-- Texte proposé --
Toutefois, lorsqu'on examine les effets de cohorte des données américaines des 28 dernières années, on voit que les milléniaux sont ceux qui s'en sortent le moins bien. Vous avez donc raison de dire que les baby-boomers sont les mieux placés.

Je dirais que cela nous amène à un enjeu plus vaste dont je n'ai pas encore parlé, soit le fait que les milléniaux et les cohortes subséquentes retardent leur entrée sur le marché du travail, et c'est l'une des raisons pour lesquelles ils sont au bas de l'échelle, lorsqu'on examine les statistiques sur la pauvreté. Si c'est ce que l'avenir nous réserve, au Canada, aux États-Unis et dans les autres pays de l'OCDE — je parle d'une situation où les gens renforcent davantage leur capital humain, retardent leur entrée sur le marché du travail et restent plus longtemps au bas de l'échelle —, il conviendrait alors de modifier nos politiques en conséquence. À mon avis, une partie de la solution est de cibler les fonds vers la période où les gens investissent dans leur capital humain. Il ne s'agit pas nécessairement de cibler certaines cohortes, mais plutôt de cibler certains groupes d'âge afin de les aider à intégrer le marché du travail et leur offrir la possibilité de se doter d'un patrimoine, à l'instar des baby-boomers.

[Entrées de données recueillies]
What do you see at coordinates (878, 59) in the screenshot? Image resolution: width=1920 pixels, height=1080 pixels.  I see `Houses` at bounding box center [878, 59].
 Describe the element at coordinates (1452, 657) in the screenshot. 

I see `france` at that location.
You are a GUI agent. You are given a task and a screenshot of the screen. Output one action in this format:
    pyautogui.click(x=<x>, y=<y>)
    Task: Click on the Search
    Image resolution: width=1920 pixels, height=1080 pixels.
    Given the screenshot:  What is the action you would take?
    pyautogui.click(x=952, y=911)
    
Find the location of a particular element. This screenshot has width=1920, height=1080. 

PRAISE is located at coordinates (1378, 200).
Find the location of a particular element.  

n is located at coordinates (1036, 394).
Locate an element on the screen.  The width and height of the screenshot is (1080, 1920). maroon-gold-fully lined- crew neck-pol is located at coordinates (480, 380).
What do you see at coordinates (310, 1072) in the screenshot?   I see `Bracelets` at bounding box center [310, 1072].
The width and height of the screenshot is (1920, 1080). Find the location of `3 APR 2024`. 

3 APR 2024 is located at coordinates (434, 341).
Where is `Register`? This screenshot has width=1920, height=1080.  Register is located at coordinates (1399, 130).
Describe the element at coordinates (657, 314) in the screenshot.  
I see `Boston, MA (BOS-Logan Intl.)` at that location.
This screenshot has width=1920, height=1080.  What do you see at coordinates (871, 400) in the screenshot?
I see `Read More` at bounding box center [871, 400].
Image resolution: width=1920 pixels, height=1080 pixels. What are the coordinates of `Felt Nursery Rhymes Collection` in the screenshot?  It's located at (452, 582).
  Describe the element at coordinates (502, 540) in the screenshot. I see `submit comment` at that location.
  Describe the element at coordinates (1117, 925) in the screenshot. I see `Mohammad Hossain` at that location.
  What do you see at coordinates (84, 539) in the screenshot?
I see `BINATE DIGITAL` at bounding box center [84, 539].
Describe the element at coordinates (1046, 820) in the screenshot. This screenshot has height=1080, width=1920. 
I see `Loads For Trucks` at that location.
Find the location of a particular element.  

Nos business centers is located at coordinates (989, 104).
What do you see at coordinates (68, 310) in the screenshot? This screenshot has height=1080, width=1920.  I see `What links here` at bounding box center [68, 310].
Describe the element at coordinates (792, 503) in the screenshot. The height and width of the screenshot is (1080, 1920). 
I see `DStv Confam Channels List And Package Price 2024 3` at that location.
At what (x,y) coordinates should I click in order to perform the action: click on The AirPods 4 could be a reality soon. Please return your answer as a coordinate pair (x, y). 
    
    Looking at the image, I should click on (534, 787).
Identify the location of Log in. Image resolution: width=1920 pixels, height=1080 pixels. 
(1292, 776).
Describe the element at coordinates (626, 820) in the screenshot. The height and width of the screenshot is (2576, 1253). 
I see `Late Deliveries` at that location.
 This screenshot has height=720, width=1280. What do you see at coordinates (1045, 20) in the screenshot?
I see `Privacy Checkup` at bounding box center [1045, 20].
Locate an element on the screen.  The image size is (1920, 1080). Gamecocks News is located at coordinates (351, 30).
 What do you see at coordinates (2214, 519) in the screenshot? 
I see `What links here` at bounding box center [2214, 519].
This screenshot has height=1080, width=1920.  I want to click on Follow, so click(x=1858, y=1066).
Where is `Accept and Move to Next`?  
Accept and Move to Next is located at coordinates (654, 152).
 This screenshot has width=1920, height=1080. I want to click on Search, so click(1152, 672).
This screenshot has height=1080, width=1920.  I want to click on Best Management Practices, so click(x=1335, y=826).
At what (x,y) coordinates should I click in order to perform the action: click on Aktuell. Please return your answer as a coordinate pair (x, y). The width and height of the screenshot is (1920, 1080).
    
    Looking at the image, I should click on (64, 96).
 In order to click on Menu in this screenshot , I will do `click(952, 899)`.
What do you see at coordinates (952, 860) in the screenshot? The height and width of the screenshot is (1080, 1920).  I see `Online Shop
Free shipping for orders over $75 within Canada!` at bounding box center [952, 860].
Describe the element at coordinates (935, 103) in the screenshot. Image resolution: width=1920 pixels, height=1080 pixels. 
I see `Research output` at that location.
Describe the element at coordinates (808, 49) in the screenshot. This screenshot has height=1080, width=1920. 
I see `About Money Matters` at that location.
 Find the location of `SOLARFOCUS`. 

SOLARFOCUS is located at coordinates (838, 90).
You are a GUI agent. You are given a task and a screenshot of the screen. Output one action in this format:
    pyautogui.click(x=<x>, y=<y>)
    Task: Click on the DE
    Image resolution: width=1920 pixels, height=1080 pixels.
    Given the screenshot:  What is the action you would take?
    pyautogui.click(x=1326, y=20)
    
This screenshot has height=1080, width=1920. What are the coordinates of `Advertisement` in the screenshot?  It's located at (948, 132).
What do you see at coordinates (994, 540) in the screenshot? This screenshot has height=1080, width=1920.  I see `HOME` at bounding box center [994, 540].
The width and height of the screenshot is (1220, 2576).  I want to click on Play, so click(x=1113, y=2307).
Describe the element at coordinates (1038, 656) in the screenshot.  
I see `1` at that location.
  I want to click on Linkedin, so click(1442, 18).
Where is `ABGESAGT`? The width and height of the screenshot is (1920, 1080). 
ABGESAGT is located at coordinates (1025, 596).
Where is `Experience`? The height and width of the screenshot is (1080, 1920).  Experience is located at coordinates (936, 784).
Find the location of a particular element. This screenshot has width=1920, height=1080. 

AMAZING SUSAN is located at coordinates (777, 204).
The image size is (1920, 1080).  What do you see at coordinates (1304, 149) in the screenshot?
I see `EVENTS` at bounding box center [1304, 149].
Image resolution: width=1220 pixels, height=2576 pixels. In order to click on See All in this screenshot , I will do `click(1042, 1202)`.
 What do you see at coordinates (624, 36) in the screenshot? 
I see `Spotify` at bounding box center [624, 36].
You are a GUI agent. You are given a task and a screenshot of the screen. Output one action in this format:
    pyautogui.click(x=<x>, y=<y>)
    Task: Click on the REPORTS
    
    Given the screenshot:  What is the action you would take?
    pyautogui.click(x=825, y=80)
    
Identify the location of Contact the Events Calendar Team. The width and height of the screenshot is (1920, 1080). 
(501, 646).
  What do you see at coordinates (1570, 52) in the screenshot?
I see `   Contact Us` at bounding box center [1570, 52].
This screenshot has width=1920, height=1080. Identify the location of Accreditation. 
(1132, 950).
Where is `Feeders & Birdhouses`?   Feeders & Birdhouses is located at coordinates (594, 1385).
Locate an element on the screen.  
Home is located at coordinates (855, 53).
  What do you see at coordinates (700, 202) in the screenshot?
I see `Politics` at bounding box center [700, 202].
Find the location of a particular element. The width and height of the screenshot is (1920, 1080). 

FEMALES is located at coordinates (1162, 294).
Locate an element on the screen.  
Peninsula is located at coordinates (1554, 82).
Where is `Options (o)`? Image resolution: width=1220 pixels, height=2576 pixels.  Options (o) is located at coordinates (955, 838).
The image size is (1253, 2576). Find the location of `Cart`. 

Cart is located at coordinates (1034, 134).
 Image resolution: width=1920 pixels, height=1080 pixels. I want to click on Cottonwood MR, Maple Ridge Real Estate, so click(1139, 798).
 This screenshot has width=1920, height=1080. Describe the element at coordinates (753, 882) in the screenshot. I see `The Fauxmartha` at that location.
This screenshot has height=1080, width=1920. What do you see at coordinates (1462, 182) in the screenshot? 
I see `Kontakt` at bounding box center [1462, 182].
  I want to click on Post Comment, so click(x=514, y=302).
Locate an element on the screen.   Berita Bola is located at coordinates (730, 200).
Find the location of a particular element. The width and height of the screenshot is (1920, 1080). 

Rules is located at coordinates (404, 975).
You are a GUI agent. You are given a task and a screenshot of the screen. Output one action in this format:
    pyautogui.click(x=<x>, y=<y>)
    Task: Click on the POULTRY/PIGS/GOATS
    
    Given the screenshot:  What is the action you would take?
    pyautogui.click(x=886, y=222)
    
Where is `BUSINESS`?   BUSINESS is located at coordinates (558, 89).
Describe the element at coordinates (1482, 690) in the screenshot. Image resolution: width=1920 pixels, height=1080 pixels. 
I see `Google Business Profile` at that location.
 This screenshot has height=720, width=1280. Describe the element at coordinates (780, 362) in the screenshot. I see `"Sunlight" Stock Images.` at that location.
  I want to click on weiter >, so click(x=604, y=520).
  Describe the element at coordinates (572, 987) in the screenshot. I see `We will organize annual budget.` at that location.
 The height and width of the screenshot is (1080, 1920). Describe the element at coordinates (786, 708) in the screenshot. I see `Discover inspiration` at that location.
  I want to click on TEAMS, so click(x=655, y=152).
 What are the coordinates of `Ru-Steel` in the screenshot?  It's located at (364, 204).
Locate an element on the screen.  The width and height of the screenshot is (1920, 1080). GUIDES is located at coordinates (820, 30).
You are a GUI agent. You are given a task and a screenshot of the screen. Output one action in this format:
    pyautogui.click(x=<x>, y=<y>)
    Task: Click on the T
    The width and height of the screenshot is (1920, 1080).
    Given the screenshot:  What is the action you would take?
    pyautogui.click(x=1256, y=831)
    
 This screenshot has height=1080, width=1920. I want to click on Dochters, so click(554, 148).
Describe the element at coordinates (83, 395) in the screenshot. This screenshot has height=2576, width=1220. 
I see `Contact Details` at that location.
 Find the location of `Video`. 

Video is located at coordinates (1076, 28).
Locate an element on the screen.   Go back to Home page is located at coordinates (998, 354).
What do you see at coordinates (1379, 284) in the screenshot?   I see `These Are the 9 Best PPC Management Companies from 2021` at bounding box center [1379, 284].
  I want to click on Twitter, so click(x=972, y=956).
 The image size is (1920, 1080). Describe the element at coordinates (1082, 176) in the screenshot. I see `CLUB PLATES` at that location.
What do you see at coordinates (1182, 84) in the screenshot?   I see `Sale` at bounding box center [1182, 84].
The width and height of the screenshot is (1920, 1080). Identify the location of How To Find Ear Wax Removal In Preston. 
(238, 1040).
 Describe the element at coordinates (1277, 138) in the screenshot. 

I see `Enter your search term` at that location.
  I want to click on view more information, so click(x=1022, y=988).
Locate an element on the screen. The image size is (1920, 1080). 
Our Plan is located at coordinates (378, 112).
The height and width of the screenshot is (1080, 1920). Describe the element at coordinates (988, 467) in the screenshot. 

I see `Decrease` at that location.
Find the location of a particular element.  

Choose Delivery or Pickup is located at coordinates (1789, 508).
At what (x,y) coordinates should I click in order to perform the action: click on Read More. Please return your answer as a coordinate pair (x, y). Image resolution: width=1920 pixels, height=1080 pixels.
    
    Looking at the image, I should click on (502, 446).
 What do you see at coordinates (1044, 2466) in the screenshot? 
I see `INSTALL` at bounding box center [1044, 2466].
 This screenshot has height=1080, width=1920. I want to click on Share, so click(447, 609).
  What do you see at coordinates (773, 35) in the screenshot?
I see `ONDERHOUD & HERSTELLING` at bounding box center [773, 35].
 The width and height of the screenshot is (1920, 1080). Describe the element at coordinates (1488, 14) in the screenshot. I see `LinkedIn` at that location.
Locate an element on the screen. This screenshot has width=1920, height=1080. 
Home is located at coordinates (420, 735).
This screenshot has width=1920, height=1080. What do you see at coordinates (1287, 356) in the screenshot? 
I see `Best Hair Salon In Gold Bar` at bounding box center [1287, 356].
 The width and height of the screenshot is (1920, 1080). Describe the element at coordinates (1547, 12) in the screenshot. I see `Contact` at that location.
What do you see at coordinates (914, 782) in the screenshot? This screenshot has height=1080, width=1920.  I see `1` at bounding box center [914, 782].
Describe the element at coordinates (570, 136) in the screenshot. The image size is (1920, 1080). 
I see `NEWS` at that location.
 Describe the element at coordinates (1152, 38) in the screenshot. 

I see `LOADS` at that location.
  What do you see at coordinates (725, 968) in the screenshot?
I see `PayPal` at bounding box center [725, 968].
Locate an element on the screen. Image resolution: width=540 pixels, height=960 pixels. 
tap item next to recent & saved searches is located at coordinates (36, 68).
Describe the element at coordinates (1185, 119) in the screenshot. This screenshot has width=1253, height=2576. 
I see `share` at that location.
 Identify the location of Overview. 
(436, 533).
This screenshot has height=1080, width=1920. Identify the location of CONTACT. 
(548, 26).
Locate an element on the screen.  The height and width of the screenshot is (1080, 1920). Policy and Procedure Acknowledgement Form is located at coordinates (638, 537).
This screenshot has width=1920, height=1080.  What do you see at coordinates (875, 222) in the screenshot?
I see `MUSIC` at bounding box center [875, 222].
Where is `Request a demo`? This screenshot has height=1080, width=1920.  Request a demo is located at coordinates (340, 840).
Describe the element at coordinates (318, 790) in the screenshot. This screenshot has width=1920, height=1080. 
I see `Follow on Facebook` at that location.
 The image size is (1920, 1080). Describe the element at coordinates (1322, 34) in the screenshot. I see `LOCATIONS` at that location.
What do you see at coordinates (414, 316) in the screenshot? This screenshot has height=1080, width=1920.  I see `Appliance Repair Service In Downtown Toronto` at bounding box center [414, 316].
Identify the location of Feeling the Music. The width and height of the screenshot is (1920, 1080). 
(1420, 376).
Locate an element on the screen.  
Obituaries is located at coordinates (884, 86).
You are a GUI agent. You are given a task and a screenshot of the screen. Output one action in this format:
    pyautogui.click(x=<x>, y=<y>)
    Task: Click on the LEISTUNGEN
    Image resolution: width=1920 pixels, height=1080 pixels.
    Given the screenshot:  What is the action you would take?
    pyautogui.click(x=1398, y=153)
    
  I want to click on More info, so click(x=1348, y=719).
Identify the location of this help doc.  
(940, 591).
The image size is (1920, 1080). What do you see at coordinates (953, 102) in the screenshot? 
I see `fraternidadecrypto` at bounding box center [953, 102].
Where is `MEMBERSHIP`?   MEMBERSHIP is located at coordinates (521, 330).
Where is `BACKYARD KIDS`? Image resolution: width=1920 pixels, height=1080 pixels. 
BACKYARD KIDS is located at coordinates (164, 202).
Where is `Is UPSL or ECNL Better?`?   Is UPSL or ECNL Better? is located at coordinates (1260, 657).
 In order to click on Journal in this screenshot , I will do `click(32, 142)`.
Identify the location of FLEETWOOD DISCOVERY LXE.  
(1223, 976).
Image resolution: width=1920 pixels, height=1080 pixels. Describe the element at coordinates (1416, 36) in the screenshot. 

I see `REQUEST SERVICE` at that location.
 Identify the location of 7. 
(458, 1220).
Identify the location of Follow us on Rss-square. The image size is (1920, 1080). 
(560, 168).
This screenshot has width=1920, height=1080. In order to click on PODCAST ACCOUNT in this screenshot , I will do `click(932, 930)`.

-- Consigne de l'exercice --
Répondez aux questions suivantes d'après le texte sur les milléniaux et la pauvreté.
1. D'après les données américaines des 28 dernières années, quelle génération s'en sort le moins bien ?
2. Quelle raison le texte donne-t-il pour expliquer que les milléniaux et les cohortes subséquentes se situent au bas de l'échelle ?
3. Vers quelle période l'auteur propose-t-il de cibler les fonds ?

-- Résultat de l'exercice --
1. Les milléniaux.
2. Ils retardent leur entrée sur le marché du travail.
3. Vers la période où les gens investissent dans leur capital humain.